When you buy an e-book, for example, you may think that you now own a copy of the book, but what you are actually buying is a license. And that license is for your personal use only, non-transferable. Your heirs may still be able to access your digital assets if they have access to your account credentials. But that may violate the EULA for the assets.
Some estate planners are experimenting with creating a trust that lists their client and their client’s heirs as beneficiaries and using the trust to purchase digital assets like e-books, digital music, and movies.
And that might work.
But there is a risk that any of the tech companies that provide these digital assets may change their user agreement at any point. If that happens and certain types of users are excluded, the trust may be out of luck.
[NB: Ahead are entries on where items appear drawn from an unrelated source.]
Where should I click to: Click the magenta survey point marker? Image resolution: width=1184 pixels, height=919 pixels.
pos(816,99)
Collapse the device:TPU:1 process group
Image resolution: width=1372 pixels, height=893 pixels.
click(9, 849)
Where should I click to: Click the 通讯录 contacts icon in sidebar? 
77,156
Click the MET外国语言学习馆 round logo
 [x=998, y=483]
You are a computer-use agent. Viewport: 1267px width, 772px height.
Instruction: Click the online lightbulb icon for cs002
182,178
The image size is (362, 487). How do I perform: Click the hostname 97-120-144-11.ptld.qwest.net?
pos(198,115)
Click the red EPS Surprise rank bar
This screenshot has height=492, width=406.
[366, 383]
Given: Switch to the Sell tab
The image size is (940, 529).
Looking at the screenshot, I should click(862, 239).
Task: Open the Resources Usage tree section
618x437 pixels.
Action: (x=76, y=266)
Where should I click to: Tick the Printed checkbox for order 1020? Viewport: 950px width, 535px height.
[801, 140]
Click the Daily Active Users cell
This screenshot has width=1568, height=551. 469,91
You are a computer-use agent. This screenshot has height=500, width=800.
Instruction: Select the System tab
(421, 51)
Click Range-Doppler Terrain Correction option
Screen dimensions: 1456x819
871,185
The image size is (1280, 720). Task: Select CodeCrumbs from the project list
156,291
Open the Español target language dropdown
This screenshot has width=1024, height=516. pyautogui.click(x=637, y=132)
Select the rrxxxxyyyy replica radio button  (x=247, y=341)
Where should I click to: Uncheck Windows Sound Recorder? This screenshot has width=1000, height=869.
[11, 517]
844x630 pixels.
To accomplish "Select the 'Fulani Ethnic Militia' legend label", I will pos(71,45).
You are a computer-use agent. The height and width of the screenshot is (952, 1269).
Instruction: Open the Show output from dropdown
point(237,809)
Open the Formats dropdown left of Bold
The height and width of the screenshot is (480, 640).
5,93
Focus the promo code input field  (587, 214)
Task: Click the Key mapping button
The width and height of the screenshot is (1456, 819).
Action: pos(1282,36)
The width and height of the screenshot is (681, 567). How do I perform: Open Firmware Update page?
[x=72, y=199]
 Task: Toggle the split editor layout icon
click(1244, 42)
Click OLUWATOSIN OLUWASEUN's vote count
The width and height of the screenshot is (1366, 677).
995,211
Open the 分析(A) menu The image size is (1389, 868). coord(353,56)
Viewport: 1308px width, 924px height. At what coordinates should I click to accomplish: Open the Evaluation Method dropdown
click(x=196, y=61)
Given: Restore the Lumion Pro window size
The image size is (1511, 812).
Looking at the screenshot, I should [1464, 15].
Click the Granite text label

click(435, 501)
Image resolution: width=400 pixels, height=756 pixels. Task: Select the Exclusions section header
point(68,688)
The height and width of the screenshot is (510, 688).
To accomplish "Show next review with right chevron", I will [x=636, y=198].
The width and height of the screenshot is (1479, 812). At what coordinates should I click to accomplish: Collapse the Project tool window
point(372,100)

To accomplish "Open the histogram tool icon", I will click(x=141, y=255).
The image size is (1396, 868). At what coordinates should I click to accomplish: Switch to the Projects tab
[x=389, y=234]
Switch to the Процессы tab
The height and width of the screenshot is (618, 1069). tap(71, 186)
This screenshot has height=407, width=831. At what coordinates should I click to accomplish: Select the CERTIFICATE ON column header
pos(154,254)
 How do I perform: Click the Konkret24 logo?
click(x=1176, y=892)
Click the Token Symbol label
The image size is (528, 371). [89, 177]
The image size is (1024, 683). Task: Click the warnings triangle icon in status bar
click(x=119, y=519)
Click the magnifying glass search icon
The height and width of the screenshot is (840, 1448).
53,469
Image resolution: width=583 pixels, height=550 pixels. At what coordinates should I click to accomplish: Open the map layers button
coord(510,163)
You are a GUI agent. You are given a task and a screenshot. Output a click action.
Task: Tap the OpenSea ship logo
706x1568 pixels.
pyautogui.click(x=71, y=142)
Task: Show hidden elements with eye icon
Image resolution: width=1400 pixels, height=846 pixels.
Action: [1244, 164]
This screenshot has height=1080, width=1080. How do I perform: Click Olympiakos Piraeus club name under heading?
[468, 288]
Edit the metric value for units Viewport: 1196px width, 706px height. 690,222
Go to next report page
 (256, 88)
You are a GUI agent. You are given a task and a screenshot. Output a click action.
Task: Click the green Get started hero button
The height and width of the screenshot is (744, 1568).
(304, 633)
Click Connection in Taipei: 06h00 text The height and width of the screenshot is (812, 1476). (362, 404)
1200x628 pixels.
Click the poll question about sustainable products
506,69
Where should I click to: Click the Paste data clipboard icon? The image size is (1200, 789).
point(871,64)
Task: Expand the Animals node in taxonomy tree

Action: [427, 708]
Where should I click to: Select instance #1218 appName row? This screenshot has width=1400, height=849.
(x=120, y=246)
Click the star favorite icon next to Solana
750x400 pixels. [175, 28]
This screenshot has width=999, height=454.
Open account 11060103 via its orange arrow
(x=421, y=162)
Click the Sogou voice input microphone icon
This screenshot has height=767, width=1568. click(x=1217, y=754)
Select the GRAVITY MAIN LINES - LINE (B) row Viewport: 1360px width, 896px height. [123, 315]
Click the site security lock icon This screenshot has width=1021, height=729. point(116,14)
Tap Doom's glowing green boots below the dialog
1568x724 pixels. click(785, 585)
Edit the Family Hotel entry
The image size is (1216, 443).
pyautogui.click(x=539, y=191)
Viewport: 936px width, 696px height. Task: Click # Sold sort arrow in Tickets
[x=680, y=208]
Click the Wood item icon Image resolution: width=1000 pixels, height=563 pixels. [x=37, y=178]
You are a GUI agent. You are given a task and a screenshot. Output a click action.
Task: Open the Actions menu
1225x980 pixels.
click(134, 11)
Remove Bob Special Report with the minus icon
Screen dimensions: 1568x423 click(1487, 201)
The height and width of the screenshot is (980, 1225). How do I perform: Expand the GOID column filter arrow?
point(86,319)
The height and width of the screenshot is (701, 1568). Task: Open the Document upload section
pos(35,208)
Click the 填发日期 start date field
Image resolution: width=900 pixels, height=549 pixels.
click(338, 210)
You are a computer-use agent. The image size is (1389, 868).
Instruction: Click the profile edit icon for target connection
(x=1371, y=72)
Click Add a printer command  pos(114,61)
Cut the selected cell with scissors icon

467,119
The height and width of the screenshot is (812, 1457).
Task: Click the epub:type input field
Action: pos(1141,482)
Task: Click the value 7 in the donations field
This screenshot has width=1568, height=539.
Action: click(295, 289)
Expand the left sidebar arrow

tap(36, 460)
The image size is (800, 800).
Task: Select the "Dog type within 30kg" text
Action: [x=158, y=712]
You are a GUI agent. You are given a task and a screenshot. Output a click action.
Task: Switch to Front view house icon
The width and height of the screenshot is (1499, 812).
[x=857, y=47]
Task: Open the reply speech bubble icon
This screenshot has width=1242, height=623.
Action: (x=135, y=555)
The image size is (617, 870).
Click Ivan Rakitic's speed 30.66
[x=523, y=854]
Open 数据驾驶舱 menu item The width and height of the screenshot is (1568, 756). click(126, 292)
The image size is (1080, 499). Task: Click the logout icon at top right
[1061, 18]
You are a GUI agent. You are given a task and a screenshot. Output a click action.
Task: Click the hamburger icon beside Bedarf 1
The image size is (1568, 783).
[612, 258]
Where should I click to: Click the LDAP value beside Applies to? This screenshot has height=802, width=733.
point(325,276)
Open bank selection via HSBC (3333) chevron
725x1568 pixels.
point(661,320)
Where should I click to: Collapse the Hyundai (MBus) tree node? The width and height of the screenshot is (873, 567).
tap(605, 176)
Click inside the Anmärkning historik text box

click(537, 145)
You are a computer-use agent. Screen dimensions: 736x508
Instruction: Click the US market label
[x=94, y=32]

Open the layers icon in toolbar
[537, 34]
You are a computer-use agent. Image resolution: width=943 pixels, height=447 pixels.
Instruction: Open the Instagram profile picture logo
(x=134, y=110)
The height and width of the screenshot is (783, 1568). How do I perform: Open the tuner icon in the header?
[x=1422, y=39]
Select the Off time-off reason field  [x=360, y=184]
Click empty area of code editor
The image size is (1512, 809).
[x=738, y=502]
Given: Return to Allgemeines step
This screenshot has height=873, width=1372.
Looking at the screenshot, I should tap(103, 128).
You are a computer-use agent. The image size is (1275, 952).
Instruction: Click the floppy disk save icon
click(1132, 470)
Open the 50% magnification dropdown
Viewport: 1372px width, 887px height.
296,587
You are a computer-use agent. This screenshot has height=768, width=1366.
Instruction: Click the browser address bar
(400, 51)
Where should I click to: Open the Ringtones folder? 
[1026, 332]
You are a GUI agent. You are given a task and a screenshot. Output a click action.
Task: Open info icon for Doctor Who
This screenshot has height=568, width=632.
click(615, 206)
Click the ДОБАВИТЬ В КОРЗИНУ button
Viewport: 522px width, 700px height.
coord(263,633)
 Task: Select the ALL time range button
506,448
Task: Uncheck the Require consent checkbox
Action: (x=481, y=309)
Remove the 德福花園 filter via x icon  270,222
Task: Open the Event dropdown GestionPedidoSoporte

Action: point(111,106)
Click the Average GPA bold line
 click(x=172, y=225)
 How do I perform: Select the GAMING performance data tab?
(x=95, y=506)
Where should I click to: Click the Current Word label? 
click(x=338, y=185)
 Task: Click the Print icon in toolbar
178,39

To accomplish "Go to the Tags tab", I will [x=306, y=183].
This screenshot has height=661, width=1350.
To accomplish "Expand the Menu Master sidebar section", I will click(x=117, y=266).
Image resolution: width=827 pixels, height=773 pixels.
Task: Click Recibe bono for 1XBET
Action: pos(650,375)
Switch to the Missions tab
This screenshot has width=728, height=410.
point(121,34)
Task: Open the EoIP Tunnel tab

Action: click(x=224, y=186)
Other digital accounts (e.g., cloud storage and e-mail) are often subject to Terms of Service Agreements (TOSA) and/or privacy policies. Most TOSAs and privacy policies restrict non-user access to an account. Some agreements allow access by heirs or executors, but some are silent.
If you care a lot about giving your heirs access these accounts, it helps if you live in one of the 27* states that have legislation on digital estates. Digital estate legislation gives heirs or executors some ability to access or manage a decedent’s digital accounts.
However, legislation and rights of access differ significantly from state to state, so creating your own digital estate plan is a better bet.
Some providers (e.g., Gmail) have “inactive account manager” tools that allow you choose who can access your account after you pass away. It’s a good idea to use these provider-approved tools if they’re available.
Second, you should have a will that explicitly gives your executor and heirs access and control rights to your digital assets.
Third, a good way to speed the process is by creating an inventory of your online accounts and assets. You could consider using a password manager app or service to create your inventory. There are a number of commercial apps that can store the user IDs, passwords, and security questions and answers for all of your digital accounts. You can then pass on details for your password manager and how to access it to your executor. Your executor will need to formally ask for access first or risk penalties under federal and state laws.
Finally, you may want to include the right to access digital accounts in any lifetime power of attorney that you sign.
Preserving your digital accounts requires some thought and planning, but luckily there are a number of tools that make that job easier. And if you are thinking now about how to protect those digital assets, you are already ahead of the game.
*As of January 1, 2017, 27 states have legislation allowing some kind of access to digital assets. These states are: Arizona, California, Colorado, Connecticut, Delaware, Florida, Hawaii, Idaho, Illinois, Indiana, Louisiana, Maryland, Michigan, Minnesota, Nebraska, Nevada, New York, North Carolina, Oklahoma, Oregon, Rhode Island, South Carolina, Tennessee, Virginia, Washington, Wisconsin, and Wyoming. As of February 1, 2017, 14 additional states have introduced, but not yet passed, digital account access legislation.